Ignacio Camacho, ABC, 27/3/12
El régimen andaluz sólo envejece en las encuestas; el PSOE se ha desgastado menos en treinta años que el PP en tres meses
CUANDO el PSOE empezó a gobernar en Andalucía, Felipe González ni siquiera era aún presidente del Gobierno. Lady Thatcher había mandado invadir las Malvinas, el malvado JR dominaba el interés de la televisión y el padre de Xabi Alonso jugaba todavía en la Real Sociedad. Desde entonces los socialistas han puesto y quitado a cinco líderes a tenor de sus vaivenes internos, pero ninguno ha dejado el cargo por culpa de las urnas; hubo uno que llegó a regañadientes, forzado por Alfonso Guerra, y se quedó dieciocho años como el que no quiere la cosa. Entre todos han administrado la autonomía como si fuese un predio hereditario o un monopolio de poder, y la han convertido en un parque temático de la izquierda en el que suceden prodigios propios del realismo mágico: el régimen sólo envejece, como el retrato de Dorian Gray, en la realidad virtual de las encuestas y el PSOE se ha desgastado menos en treinta años que el PP en tres meses.
En las entrañas de ese limbo blindado no logra penetrar la ciencia demoscópica, una forma ingenua de conocimiento que se basa en la candorosa premisa de que los ciudadanos dicen la verdad a los encuestadores. Los sociólogos han diseñado mecanismos de cálculo para corregir la posibilidad de que les mientan pero no cuentan con la sofisticada modalidad de coqueteo que ha desarrollado el electorado andaluz: después de tanto tiempo la gente se ha acostumbrado a sus gobernantes y les advierte de mentirijillas en los sondeos para que espabilen, pero luego los vuelve a votar con la inercia rutinaria de siempre. En las elecciones del domingo se observó un inédito efecto de mímesis al otro lado del espectro político: a los votantes del centro derecha, supuestos interesados en alterar el statu quo, también les da pereza consumar el romance. Habituados al paisaje institucional se quedaron en sus casas con la apatía contemplativa del que teme desequilibrarse por un sobresalto.

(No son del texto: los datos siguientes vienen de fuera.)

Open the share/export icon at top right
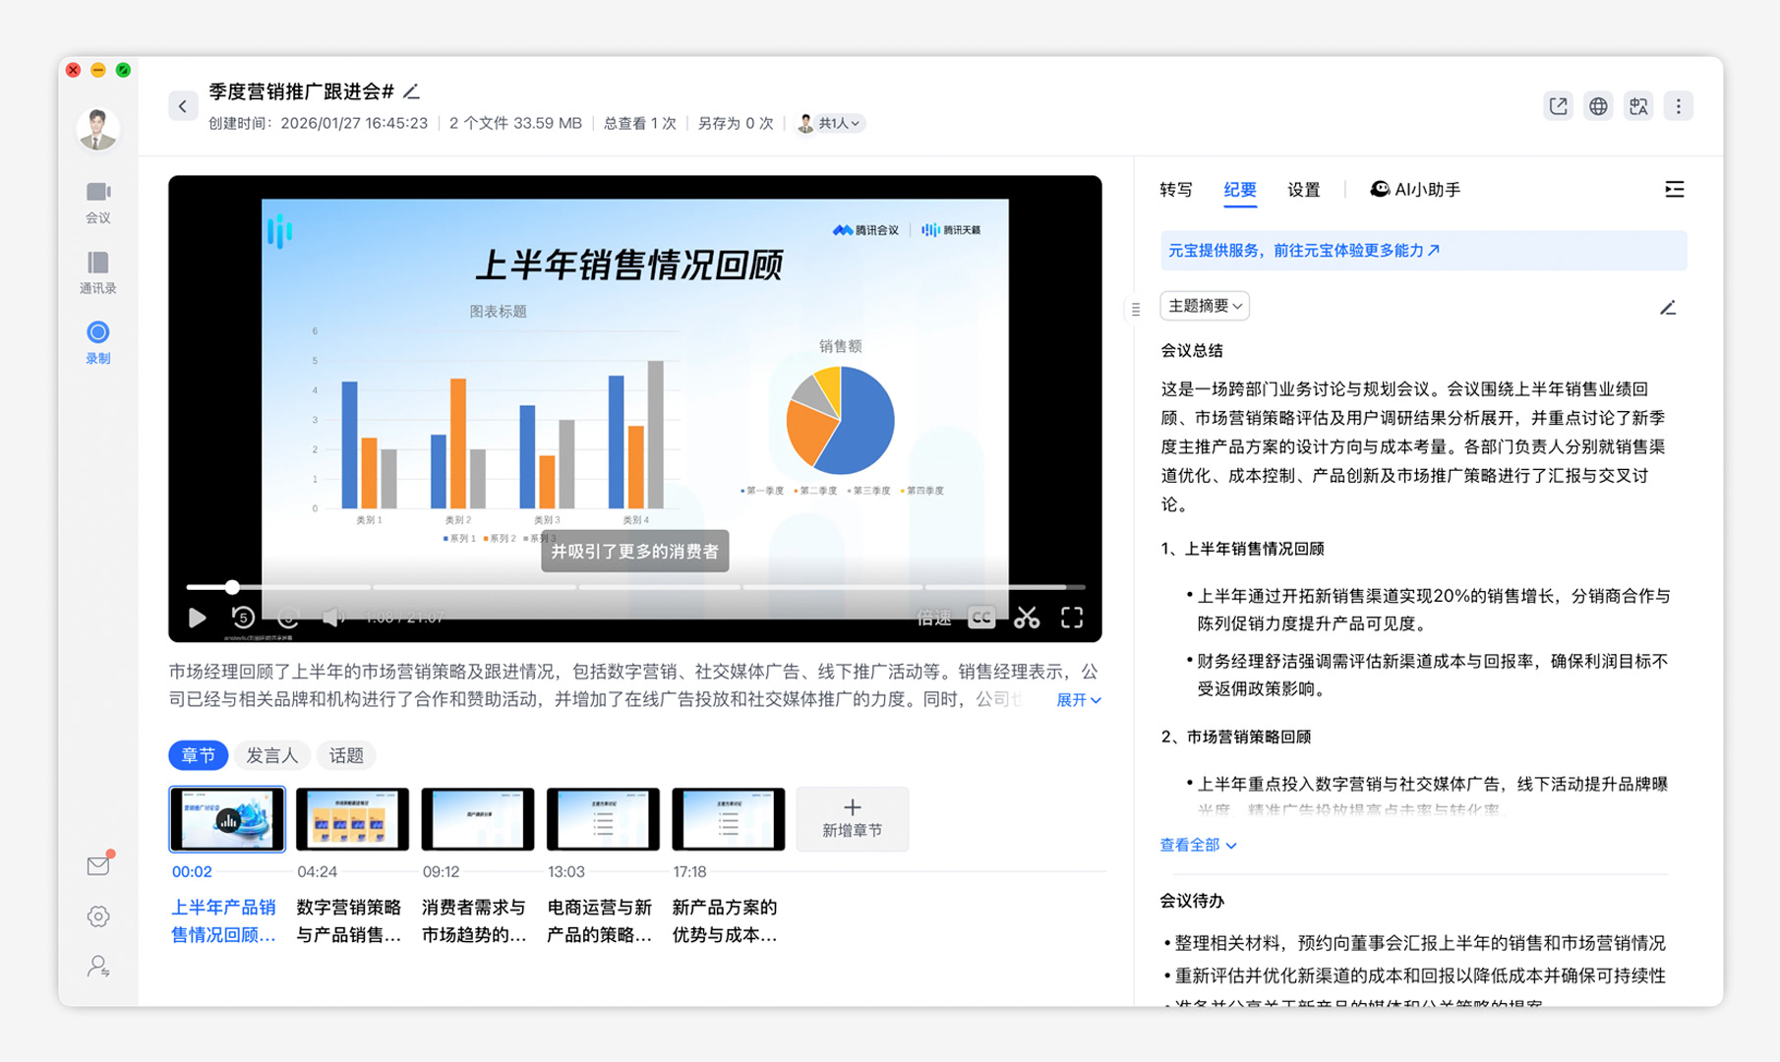Image resolution: width=1780 pixels, height=1062 pixels. click(x=1558, y=106)
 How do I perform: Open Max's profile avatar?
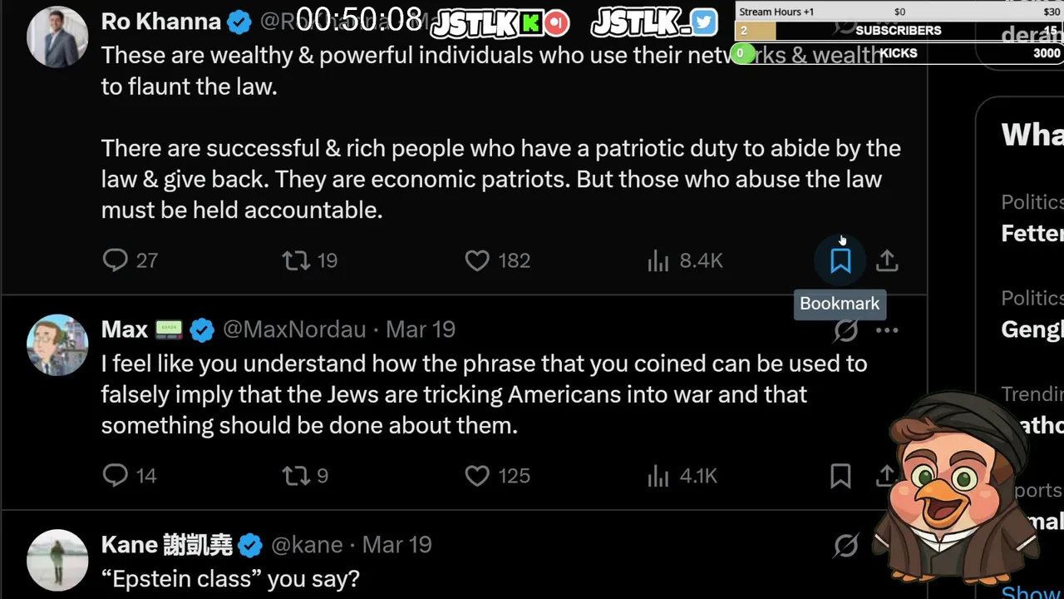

Ese trantrán conformista ha devenido en una especie de seña de identidad colectiva. Acunados por un sector público complaciente que se alimenta con transferencias de renta externa, los ciudadanos se dejan mecer en una enorme hamaca de proteccionismo clientelista y no quieren que nadie los despierte con sacudidas aventureras. La corrupción es un lejano y tolerable zumbido de fondo y el paro una molestia estructural con la que se han acostumbrado a convivir. No se trata de una existencia rutilante pero tampoco está sometida a excesivas zozobras; llegado el momento de elegir cómo solucionar los inevitables problemas, prefieren dejarlos en manos de los mismos que los han generado, que tal vez por eso sean quienes mejor los conocen. Para entender sin perplejidad este comportamiento de raíz estoica conviene recordar los dos principios más antiguos de la democracia: que el pueblo nunca se equivoca y que por tanto siempre procura los gobiernos que se merece.